No amount of pleading or scolding her mother tried stopped Susie’s tantrum. Finally her mother gave in, “Okay, Susie, lets go to McDonalds.” Susie stopped yelling and smiling she grabbed her mother’s hand and they left. To say I was amazed would be inaccurate; I was delighted that anything I wanted could be had by throwing a tantrum.

That day my mother picked me up early from daycare because we were going to Sears & Roebuck to pay on a Christmas Layaway. I was excited by the lights and decorations, and as we walked through the toy section on the way to the Layaway Department, I saw a toy I had to have. It was a white and red telephone whose bells rang as it was pulled along on a string. Looking lovingly up at my mother I asked, “Mama, can I have that telephone?”

She replied, “Baby, not now, but if you are a good girl maybe Santa will bring it to you.” “But Mama, I want that telephone right now.” Her eyes narrowed and her hand tightened on mine. “Becky, you can’t have that telephone today, but if you misbehave you can have a spanking.”

By now we were standing in the long Holiday line in the Layaway Department, and I figure it was now or never. I lay down on the ground and began screaming, “I want that telephone,” over and over again. Weary Christmas shoppers looked as my mother calmly said, “Becky, you better get up by the count of three or else.
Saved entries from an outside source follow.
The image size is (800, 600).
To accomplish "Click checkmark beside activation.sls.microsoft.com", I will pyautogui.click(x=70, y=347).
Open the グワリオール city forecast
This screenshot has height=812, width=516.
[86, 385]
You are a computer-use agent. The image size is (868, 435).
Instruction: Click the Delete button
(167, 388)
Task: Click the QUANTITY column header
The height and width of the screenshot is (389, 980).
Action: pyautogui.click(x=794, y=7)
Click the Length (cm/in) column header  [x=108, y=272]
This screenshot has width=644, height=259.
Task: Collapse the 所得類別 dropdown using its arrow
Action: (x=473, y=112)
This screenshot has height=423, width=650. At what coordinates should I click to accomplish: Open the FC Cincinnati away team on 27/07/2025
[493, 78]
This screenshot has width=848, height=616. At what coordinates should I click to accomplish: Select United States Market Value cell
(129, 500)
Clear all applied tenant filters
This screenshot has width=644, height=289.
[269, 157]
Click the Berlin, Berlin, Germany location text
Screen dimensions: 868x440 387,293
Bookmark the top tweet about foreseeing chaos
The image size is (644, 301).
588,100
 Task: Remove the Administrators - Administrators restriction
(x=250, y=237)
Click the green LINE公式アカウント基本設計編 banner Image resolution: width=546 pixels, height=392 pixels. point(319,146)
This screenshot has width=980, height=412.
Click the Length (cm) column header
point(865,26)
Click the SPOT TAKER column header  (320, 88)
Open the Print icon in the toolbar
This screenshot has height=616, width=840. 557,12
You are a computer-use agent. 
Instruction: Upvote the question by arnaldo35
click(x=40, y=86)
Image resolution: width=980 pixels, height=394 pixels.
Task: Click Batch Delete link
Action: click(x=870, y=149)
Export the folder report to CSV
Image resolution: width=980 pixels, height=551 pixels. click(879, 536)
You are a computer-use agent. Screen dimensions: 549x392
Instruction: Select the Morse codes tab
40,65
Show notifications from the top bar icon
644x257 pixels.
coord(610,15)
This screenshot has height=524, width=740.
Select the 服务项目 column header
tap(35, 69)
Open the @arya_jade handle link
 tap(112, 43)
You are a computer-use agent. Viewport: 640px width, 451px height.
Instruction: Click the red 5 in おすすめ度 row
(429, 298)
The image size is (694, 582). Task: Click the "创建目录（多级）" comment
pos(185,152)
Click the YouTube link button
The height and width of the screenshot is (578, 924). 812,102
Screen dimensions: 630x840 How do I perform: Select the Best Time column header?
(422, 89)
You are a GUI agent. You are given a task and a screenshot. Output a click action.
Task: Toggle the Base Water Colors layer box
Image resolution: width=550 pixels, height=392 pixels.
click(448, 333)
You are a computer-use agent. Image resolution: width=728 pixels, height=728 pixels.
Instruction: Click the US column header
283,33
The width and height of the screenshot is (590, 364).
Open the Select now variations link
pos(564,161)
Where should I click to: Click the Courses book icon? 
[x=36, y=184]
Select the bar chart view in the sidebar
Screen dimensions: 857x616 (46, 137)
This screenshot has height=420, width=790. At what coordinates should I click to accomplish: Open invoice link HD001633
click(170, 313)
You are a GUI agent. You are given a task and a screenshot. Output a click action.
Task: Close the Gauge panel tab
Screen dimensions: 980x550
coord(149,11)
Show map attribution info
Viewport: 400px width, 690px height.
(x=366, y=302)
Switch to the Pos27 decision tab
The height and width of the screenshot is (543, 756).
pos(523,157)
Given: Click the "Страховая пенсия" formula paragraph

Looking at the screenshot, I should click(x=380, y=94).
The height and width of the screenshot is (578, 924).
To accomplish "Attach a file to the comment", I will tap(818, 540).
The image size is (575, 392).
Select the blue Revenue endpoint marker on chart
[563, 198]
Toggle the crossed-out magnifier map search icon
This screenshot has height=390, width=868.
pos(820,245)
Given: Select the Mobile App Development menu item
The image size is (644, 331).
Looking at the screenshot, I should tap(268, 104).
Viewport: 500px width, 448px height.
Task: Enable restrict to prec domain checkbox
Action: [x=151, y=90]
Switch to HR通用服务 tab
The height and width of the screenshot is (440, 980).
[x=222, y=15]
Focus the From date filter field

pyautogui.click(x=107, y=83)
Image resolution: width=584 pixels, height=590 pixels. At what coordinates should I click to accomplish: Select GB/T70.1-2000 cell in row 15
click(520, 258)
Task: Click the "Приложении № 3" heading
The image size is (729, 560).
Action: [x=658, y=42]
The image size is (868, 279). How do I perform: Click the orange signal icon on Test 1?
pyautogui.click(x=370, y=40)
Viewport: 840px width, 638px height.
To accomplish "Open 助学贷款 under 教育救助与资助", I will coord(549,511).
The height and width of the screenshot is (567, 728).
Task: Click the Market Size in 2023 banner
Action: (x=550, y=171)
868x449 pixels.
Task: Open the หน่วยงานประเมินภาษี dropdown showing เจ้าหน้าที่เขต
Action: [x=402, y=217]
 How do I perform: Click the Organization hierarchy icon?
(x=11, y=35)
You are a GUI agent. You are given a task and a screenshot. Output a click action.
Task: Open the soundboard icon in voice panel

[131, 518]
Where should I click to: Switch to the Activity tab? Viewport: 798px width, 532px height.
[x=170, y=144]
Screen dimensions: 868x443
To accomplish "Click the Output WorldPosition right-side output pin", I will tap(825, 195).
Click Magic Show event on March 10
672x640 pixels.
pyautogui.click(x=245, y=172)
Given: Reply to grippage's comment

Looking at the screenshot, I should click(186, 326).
One…Two…Three.”

Nothing. I was still in full tantrum. So then she lay down beside me on the floor, and began kicking and screaming, “I want a new car, I want a new house, I want some jewelry, I want…” Shocked, I stood up.

“Mama, stop. Mama get up,” I tearfully pleaded.

She stood, and brushed herself off. At first stunned, the others waiting in line began to sporadically clap, and before I knew it they were cheering and laughing and patting my mother on her back. She blushed and took a little bow and the next thirty minutes in line was pure misery for me as various parents leaving the Layaway Department, shake their heads at me and say with a smile, “Your mom got you good. I bet you’ll never try that again.”

And I didn’t, because it left a lasting mental picture more effective then any physical mark.



  七十年代初期,妈妈白天在大学里念书,而我姐姐当时在学校念书,我则上了托儿所。有一天,我在托儿所里看到一位疲惫不堪的母亲来接她的女儿回家。只听那个小女孩问:“妈妈,我们晚上去麦当劳,好吗?”那位母亲回答说:“今晚不行,宝贝。妈妈还有事情要做,做完后还要回家给你爸爸做饭去。”“但是我想去嘛!”“苏茜,今晚不行。你听话的话,妈妈明天带你去。” 小女孩听完马上就坐在地上,踢着脚嚷了起来:“我要去麦当劳,我要去麦当劳……”

  不管那位母亲怎么好说歹说,那女孩还是不依。最后那位母亲让步了:“好吧,我带你到麦当劳去。” 苏茜马上停止了叫喊,拉住她妈妈的手高高兴兴地离开了。我惊奇地看着这一幕,心里简直乐开了花――原来只要耍耍脾气就可以得到我想要的东西啦!


  妈妈回答说:“宝宝,现在不行。如果你表现好的话,说不定圣诞老人会送你一个。”“但我现在就想要嘛!” “贝基,今天不能买那个电话机,如果你再胡闹的话我就要打你屁股了。” 妈妈皱起眉头握紧了我的手。




  母亲站起来拍了拍衣服,愣住了的人群开始稀稀拉拉地鼓起掌来。我还没醒悟过来怎么回事,他们已经欢快地笑了起来,还不时地拍妈妈的肩膀表示鼓励。妈妈脸红红的,向大家鞠了个躬表示感谢。你都不知道在接下来的半个多小时我有多么难受的。人们在离开商店前都会冲我摇头,并笑嘻嘻地对我说: “你妈妈是为你好,我敢打赌你以后再也不敢这样做了!”